EXERCISE DESCRIPTION
Once you find the line with "Given: Click the About this item heading", transcribe it and all the lines that follow to the end of the data, exactly as written; skip any pictures.

-------

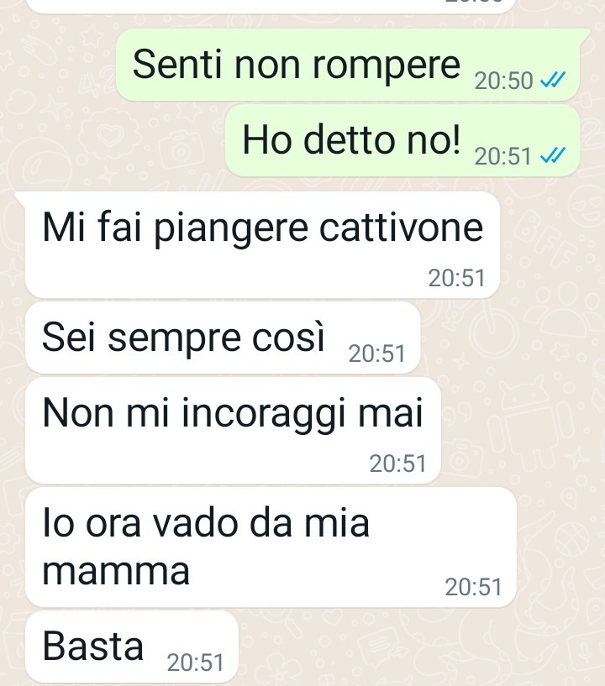Tap the empty chat wallpaper right of 'Basta'

(420, 647)
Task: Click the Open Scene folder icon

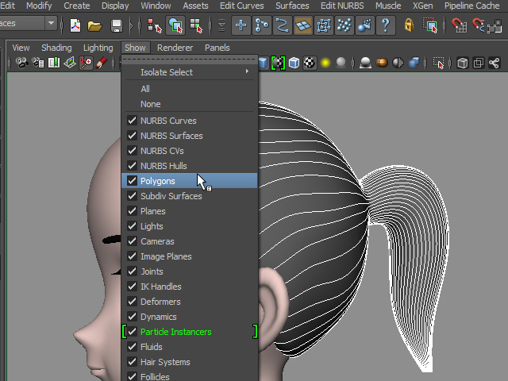Action: coord(94,25)
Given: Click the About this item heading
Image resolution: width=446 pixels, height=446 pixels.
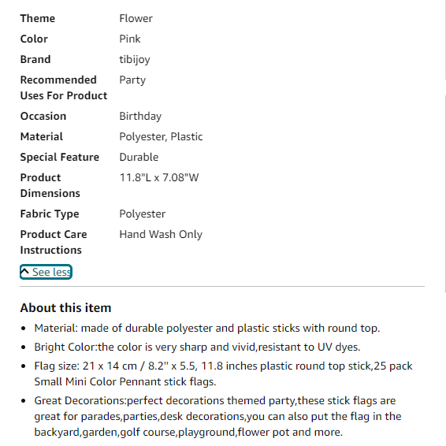Looking at the screenshot, I should [65, 308].
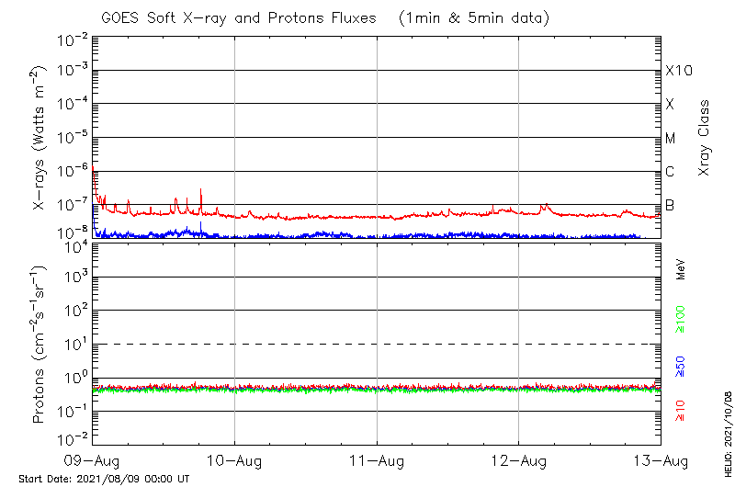
Task: Click the 09-Aug date label on the time axis
Action: (x=92, y=459)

-------

REPLY
Given: Click the About this item heading
Image resolution: width=446 pixels, height=446 pixels.
Looking at the screenshot, I should [65, 308].
Task: Click the 09-Aug date label on the time axis
Action: (x=92, y=459)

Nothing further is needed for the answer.